Weinberger writes that the ideas in that document were ambient. The authors didn’t create them; they were there waiting for expression.
But, ideas they were, and no less revolutionary.
In media, the impact of those ideas shows.
Cluetrain #12: “There are no secrets. The networked market knows more than companies do about their own products. And whether the news is good or bad, they tell everyone.”
Staid outlets found a surprise recently when 18-year-old college student Brian Stelter scooped them on revealing the upcoming CNN broadband feed. He’s not a journalist; he’s a college student who blogs under the name Cablenewser.
Cluetrain #39: “The community of discourse is the market.”
Witness Goskokie. The site bills itself as “news for the people, by the people,” and its an experiment by a group of Medill students. It features open, publicly accessible Weblogs where visitors can post community news and photos.
Cluetrain #68: “The inflated self-important jargon you sling around - in the press, at your conferences - what’s that got to do with us?”
The natural language of blogs such as Back to Iraq, Talking Points Memo and Daily Howler helps both define and declare their audiences. And many of them now have 24-hour hit totals that exceed the circulation of a medium-sized local daily. I’m not saying we should throw out our grammars and cast off the twin yokes of style books and fairness. What I am saying is media should follow the advice in those books: Keep it simple and natural. Transparency and fairness will follow.
Cluetrain #84: To traditional corporations, networked conversations may appear confused, may sound confusing. But we are organizing faster than they are. We have better tools, more new ideas, no rules to slow us down.

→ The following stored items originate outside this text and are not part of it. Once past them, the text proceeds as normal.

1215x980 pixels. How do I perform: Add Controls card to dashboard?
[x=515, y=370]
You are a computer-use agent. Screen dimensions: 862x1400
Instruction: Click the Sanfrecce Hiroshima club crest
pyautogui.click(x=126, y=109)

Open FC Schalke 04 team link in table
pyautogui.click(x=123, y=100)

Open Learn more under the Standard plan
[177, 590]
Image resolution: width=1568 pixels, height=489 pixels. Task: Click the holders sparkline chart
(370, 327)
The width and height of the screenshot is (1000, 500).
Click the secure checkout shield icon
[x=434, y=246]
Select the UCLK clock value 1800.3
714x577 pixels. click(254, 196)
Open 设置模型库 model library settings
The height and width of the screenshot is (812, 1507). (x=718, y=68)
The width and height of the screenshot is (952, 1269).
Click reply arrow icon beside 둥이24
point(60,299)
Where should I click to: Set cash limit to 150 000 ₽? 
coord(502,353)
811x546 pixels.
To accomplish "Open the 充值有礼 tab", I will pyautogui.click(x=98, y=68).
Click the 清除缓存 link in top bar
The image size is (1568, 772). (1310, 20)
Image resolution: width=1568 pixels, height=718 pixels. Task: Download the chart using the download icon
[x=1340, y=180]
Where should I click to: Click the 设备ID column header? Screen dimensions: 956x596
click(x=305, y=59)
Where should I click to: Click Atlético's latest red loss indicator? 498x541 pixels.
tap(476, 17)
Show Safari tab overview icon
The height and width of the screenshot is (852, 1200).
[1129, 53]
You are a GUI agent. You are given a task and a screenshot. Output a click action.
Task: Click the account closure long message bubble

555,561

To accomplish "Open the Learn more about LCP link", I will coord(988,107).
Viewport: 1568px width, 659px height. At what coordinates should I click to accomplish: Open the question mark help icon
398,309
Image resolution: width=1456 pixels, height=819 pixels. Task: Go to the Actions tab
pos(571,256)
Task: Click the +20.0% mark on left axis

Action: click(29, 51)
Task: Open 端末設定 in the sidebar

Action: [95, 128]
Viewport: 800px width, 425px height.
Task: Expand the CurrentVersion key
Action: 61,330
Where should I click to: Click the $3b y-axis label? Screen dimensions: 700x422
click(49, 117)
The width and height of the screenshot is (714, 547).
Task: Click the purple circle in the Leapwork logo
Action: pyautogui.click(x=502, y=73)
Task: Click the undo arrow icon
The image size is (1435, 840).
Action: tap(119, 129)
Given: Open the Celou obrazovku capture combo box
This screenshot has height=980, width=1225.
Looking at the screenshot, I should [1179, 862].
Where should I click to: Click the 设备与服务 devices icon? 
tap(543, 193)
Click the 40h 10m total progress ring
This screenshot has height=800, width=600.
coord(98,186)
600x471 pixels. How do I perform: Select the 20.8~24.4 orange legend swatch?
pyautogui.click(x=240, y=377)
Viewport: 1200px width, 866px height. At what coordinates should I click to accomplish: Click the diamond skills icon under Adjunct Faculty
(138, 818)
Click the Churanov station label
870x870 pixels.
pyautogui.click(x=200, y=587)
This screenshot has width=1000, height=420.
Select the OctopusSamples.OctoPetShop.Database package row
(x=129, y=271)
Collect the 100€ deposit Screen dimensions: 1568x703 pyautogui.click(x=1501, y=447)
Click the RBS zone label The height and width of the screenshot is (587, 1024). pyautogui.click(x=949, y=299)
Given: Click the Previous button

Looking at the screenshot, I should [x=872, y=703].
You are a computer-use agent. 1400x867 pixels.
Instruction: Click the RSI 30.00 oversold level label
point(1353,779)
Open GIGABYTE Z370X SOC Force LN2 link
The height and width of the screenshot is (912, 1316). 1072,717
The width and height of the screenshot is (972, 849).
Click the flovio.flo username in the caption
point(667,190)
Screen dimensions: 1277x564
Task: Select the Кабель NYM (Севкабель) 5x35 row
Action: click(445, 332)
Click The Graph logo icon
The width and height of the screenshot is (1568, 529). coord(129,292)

The Web is less perfect than printed or broadcast media. That flows from its organic nature. In lieu of a static, one-time snapshot of events, we now have dynamic evolving accounts from a thousand angles. That idea, perhaps reflexively, threatens the fact-advocate sensibilities of many journalists.
As Goskokie shows, one possible future for disseminati lies in the moderation and management of conversations. There are many others.
A place for a factual conscience persists in new modes of media. The tools are the same, though the angle at which they are held may change slightly.